Range to reproduce from the entries below: the line with "Task: Click the Take Snapshot button", the line with "Task: Close the Construktion X tab", and every line in between. Give them exactly and give nothing else.

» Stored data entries
★ ★ ★ ★ ★ ★ ★

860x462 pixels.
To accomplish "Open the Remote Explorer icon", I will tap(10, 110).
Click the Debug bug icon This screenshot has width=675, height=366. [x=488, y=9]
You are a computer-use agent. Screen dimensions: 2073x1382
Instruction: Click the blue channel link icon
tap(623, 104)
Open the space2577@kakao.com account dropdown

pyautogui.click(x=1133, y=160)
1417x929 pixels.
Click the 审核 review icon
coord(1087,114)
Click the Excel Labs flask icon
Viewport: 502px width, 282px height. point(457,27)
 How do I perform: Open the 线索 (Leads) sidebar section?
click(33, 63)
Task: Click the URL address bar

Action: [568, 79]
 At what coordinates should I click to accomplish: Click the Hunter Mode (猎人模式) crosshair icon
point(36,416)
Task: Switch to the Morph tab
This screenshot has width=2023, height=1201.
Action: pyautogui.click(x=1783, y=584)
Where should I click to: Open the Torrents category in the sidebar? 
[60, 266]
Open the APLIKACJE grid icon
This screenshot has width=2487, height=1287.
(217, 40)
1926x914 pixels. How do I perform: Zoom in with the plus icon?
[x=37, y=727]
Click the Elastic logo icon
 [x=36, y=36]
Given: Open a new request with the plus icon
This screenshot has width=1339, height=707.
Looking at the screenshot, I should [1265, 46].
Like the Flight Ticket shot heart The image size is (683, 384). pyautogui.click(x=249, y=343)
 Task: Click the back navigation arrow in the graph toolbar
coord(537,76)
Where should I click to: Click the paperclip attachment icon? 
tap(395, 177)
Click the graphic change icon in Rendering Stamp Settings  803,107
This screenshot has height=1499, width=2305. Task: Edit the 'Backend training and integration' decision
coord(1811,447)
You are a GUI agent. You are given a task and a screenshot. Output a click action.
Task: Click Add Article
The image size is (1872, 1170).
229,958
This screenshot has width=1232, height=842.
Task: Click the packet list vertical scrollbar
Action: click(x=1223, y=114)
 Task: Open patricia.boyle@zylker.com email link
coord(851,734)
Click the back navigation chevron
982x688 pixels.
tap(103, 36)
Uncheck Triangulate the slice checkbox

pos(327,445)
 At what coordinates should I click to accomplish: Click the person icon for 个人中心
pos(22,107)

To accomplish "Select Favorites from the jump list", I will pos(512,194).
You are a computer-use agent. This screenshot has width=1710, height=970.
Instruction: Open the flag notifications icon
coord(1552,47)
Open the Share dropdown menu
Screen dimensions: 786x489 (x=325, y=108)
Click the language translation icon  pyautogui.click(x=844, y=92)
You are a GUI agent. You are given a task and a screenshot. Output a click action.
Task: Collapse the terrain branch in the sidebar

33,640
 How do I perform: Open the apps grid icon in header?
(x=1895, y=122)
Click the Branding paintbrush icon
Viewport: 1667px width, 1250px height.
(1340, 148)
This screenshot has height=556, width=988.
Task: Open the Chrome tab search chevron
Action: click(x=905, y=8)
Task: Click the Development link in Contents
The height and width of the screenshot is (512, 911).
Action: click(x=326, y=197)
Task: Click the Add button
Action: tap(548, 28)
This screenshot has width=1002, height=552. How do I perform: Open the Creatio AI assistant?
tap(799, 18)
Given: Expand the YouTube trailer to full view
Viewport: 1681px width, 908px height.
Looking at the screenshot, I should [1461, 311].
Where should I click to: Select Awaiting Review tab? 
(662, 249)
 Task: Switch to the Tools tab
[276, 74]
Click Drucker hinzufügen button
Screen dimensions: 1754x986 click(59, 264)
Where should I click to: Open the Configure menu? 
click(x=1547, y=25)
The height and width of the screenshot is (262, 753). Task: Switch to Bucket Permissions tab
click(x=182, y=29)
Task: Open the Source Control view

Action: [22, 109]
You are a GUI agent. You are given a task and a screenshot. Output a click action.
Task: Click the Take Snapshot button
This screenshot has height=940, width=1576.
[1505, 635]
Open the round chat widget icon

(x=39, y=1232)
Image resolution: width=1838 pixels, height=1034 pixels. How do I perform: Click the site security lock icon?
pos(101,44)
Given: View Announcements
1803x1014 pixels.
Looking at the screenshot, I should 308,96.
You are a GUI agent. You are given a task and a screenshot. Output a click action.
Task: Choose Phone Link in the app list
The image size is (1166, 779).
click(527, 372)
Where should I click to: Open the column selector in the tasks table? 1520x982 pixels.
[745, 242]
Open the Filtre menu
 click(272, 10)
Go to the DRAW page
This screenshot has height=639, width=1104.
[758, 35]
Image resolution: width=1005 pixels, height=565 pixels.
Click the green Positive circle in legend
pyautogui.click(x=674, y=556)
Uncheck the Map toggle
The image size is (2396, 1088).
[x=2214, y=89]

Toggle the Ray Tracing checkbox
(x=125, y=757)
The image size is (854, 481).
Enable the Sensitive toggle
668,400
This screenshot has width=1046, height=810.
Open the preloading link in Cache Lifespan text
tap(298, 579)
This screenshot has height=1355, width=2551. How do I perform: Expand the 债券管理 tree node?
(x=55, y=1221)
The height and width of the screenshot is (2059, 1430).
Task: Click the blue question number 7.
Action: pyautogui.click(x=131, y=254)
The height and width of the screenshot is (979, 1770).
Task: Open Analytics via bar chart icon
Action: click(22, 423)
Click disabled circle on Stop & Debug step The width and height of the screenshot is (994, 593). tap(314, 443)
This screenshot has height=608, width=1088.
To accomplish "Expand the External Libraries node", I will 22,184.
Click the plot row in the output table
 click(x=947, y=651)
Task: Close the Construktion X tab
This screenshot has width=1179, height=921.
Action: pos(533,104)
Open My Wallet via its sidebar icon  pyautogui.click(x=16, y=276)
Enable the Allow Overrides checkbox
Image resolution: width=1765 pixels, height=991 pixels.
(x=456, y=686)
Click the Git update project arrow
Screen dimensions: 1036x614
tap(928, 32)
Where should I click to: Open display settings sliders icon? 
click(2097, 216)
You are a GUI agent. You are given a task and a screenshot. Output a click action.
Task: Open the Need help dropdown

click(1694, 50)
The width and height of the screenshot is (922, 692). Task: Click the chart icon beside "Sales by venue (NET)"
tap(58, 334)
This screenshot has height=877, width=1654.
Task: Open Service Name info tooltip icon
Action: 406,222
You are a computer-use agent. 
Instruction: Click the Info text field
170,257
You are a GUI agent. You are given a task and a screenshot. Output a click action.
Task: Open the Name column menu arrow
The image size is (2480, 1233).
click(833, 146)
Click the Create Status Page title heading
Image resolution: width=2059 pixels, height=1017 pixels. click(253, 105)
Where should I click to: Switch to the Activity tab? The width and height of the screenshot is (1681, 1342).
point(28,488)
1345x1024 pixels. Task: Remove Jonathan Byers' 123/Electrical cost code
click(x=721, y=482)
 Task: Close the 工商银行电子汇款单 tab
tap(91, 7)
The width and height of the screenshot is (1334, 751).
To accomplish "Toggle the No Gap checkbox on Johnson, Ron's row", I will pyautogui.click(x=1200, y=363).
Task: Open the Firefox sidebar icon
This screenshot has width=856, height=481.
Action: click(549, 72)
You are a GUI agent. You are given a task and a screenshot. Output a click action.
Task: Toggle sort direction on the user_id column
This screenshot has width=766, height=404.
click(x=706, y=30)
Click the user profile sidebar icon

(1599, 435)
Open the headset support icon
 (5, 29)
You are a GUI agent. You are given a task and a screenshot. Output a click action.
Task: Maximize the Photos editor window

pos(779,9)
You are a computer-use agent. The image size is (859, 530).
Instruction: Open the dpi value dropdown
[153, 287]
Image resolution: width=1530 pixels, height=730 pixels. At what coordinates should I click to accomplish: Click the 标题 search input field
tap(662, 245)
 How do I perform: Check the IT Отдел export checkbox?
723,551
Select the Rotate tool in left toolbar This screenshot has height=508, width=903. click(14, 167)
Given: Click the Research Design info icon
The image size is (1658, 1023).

★ ★ ★ ★ ★ ★ ★

» RESPONSE
Task: Click the Take Snapshot button
This screenshot has height=940, width=1576.
[1505, 635]
Open the round chat widget icon

(x=39, y=1232)
Image resolution: width=1838 pixels, height=1034 pixels. How do I perform: Click the site security lock icon?
pos(101,44)
Given: View Announcements
1803x1014 pixels.
Looking at the screenshot, I should 308,96.
You are a GUI agent. You are given a task and a screenshot. Output a click action.
Task: Choose Phone Link in the app list
The image size is (1166, 779).
click(527, 372)
Where should I click to: Open the column selector in the tasks table? 1520x982 pixels.
[745, 242]
Open the Filtre menu
 click(272, 10)
Go to the DRAW page
This screenshot has height=639, width=1104.
[758, 35]
Image resolution: width=1005 pixels, height=565 pixels.
Click the green Positive circle in legend
pyautogui.click(x=674, y=556)
Uncheck the Map toggle
The image size is (2396, 1088).
[x=2214, y=89]

Toggle the Ray Tracing checkbox
(x=125, y=757)
The image size is (854, 481).
Enable the Sensitive toggle
668,400
This screenshot has width=1046, height=810.
Open the preloading link in Cache Lifespan text
tap(298, 579)
This screenshot has height=1355, width=2551. How do I perform: Expand the 债券管理 tree node?
(x=55, y=1221)
The height and width of the screenshot is (2059, 1430).
Task: Click the blue question number 7.
Action: pyautogui.click(x=131, y=254)
The height and width of the screenshot is (979, 1770).
Task: Open Analytics via bar chart icon
Action: click(22, 423)
Click disabled circle on Stop & Debug step The width and height of the screenshot is (994, 593). tap(314, 443)
This screenshot has height=608, width=1088.
To accomplish "Expand the External Libraries node", I will 22,184.
Click the plot row in the output table
 click(x=947, y=651)
Task: Close the Construktion X tab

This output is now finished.